There’s no one-size-fits-all for bridal, which Marchesa truly understands. To be inclusive to all types of brides, Key Hair for Moroccanoil, Kevin Hughes, sent three distinct looks down the runway. The looks belonged to one of two collections, Marchesa Notte, which Hughes describes as for a “younger, hip, more modern” bride, and Marchesa Couture, which is more traditional. The couture girl is “a little bit more sophisticated and classically beautiful,” he describes.

Two styles fall under Marchesa’s Couture umbrella. The first is a faux bob. To get this look, Hughes creates a glamorous wave at the very bottom of the hair—an elastic is added to keep it all in place. Hair is then rolled up and pinned directly to an anchor braid. Hughes adds in a smooth wave with texture at the bottom; the final look is adorned with flowers for a heighted whimsical feel. 


For the bride who pictures a princess wedding, we advise the upsweep. To transport models from the chair to the throne, Hughes creates a center part, though some girls are “slightly off center,” he says of the intentional styling. For each, “there’s a lot of texture in the hair,” describes Hughes. All strands are pulled back into a wrapped bun. Hughes adds flowers underneath the hair, with some models commanding a veil, to further ground the style in a bridal tradition.


Are you working with a downtown bride? If so, channel Notte. The Notte look is relaxed; Hughes describes it as an “undone, broken wave.” He teases hair at the crown, creates a center part and gathers strands in a white satin ribbon at the back, in a half-up, half-down style. “It has a little of a Bardot feel,” explains Hughes of the overall effect. To make it even more fit for the cool girl bride, Hughes softens front pieces, adding extra texture.

Taking individuality into account on all fronts, there is no uniform product prescription, either. Hughes uses what works on each model, depending on her natural texture. “For girls with a lot of texture, we used a Hydrating Styling Cream to smooth out the hair,” he explains. In all cases, however, Hughes and his team were sure to use Perfect Defense by Moroccanoil. The heat styling protectant works to guard hair in temperatures of up to 450 degrees; this was definitely necessary considering irons were used backstage. Hughes did use a trick to cut down on heat styling time, as best as he could. “We’re using Luminous Hairspray Strong while we’re curling the hair, so that we don’t have to iron as long, he says.
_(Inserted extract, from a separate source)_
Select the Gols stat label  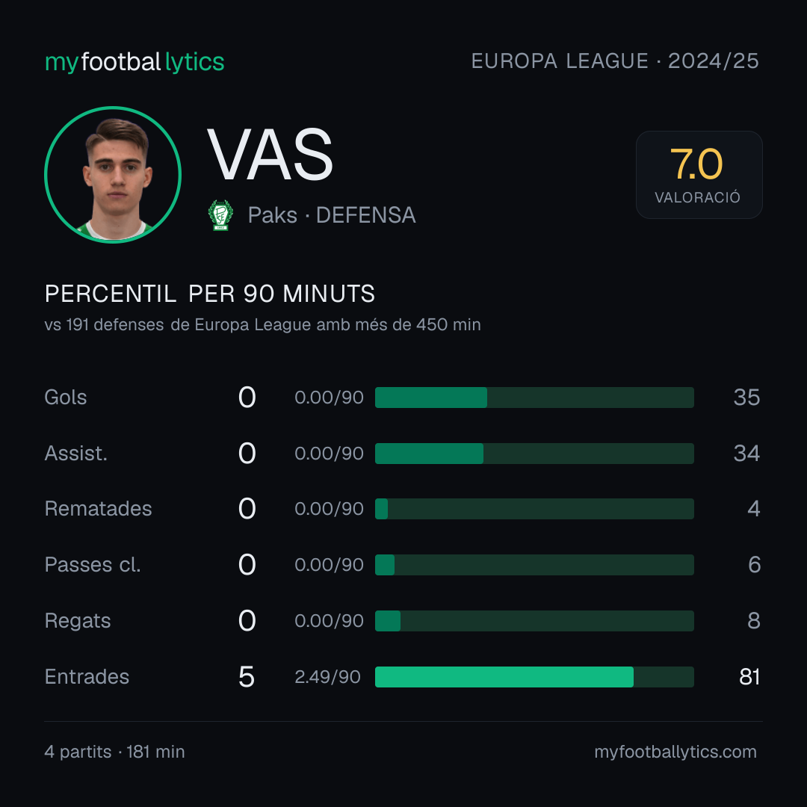[x=65, y=398]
Hughes also makes sure to work in Moroccanoil Treatment Light, for “whenever we’re trying to get rid of frizz at the ends.” It’s his go-to to finish every look.

Hughes’ reminds us of our favorite thing about a bridal trial, as he explains his backstage Aha-moment. “I love seeing the whole completed look, when the girl is actually in the gown—it’s breathtaking,” he says.